### Problem to solve
Give the listing again exactly, omitting its images.

### Data
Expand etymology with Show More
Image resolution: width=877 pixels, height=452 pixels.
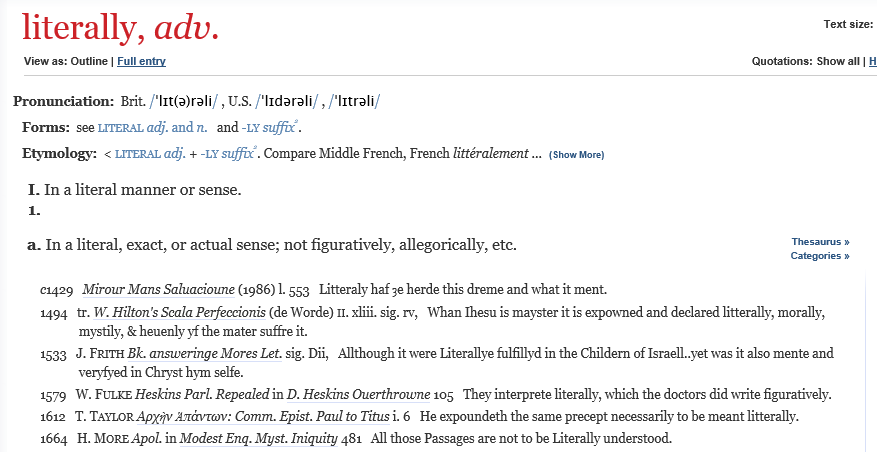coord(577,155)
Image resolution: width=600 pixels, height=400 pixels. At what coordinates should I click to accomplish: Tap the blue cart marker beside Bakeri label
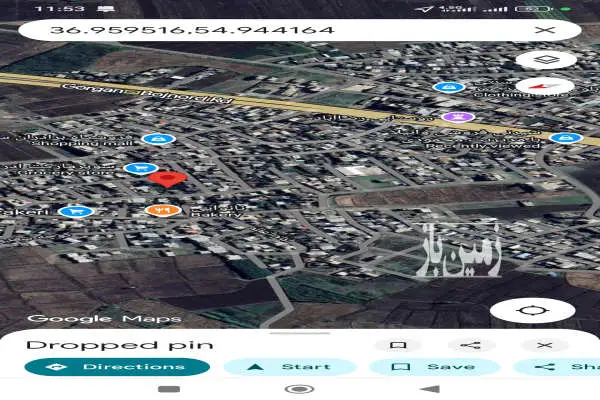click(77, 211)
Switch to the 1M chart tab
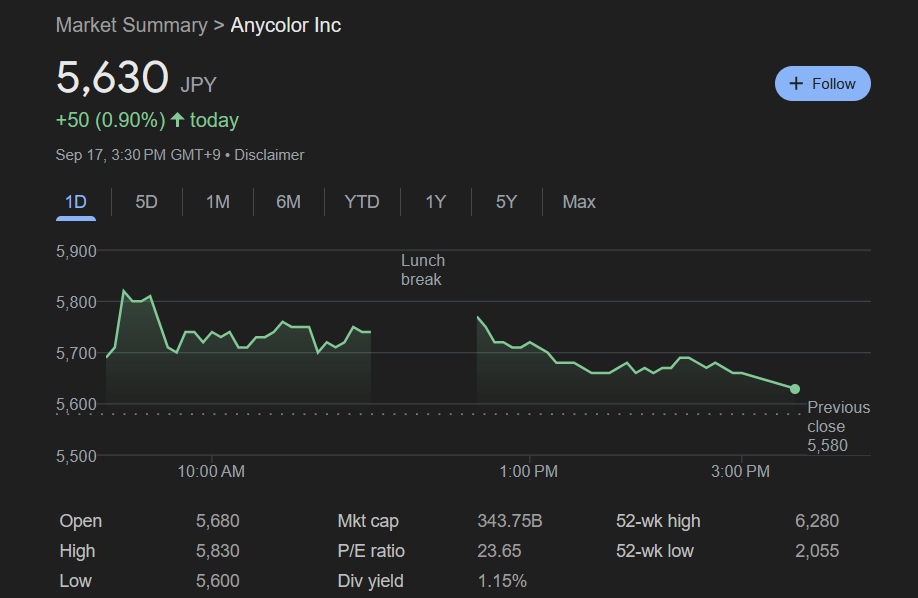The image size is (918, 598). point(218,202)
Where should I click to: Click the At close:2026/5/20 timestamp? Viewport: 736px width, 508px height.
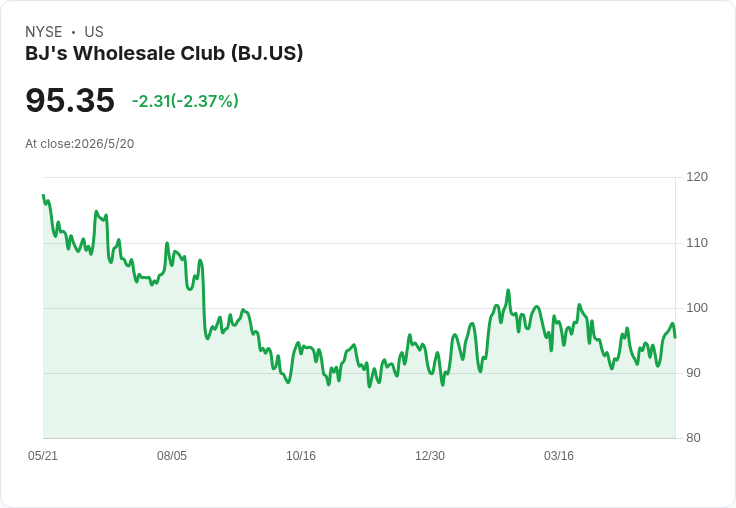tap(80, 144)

### Exercise response
Expand etymology with Show More
Image resolution: width=877 pixels, height=452 pixels.
coord(577,155)
Image resolution: width=600 pixels, height=400 pixels. At what coordinates should I click to accomplish: Tap the blue cart marker beside Bakeri label
click(77, 211)
Switch to the 1M chart tab
The image size is (918, 598). point(218,202)
Where should I click to: Click the At close:2026/5/20 timestamp? Viewport: 736px width, 508px height.
tap(80, 144)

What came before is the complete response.